3Manufacturing precision
If comprehensive simulation and cost function optimization are performed, then near-optimal roughing operations are determined, but processing time increases
Solution Approach 1:
The system evaluates multiple candidate tool combinations beyond what a single optimal sequence would require, using cost function estimation to quickly filter out inferior options. By performing partial evaluations on many candidates and focusing detailed simulation only on promising sequences, the system achieves near-optimal results without exhaustive computation of all possible combinations.
Solution Approach 2:
The system uses estimated machining results and cost function evaluations as proxies for full simulation.

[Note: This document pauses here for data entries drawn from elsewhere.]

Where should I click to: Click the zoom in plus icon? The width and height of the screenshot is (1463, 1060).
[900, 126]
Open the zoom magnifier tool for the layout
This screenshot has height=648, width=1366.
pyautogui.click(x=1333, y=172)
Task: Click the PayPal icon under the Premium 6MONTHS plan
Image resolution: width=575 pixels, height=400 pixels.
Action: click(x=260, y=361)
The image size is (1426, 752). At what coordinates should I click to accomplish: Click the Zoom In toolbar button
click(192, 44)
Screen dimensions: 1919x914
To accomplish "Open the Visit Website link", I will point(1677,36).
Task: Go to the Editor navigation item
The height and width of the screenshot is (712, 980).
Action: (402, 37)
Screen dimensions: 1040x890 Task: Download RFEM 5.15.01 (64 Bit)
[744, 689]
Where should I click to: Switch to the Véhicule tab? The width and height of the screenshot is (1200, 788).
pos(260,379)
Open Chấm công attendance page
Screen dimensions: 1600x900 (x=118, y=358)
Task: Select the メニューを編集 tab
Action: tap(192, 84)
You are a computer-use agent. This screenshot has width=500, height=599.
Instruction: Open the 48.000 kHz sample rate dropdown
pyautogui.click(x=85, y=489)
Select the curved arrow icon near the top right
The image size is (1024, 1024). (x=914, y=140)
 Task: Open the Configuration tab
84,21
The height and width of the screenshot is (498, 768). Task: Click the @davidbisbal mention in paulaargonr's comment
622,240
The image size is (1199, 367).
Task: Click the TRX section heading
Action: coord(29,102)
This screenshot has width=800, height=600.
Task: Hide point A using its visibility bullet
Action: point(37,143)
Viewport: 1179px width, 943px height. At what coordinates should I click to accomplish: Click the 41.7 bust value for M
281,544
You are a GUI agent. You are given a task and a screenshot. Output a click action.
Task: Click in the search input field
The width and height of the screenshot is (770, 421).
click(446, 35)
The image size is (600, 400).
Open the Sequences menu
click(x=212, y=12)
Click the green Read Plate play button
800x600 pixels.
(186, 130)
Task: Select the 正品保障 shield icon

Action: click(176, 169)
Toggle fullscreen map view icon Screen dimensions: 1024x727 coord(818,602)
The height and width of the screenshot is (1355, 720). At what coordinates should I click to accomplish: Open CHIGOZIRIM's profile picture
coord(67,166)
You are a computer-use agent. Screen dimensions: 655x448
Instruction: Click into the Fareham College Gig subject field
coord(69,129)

Rather than performing complete detailed simulations for every candidate combination, the system uses simplified cost models to estimate performance, reserving comprehensive simulation only for final optimization of selected candidates, thereby reducing overall computation time.
Data Source
AI summary
Methods, systems, and apparatus, including medium-encoded computer program products, for computer aided design and manufacture of physical structures using roughing toolpath sequences generated for subtractive manufacturing include, in one aspect, a method including: obtaining 3D models of a part and a workpiece and information regarding different cutting tools and cutting data therefor; determining a set of candidate combinations of the different cutting tools to effect the roughing operations by estimating a target machining result for each of multiple, tool-size-ordered lists of the different cutting tools; generating an expanded set of combinations of the different cutting tools to effect the roughing operations by adding variations of the candidate combinations; populating a multidimensional roughing operations representation vector using the expanded set of combinations; optimizing values of the multidimensional roughing operations representation vector using simulation of the roughing operations; and providing specified tool selections and operational parameters for use in roughing the part.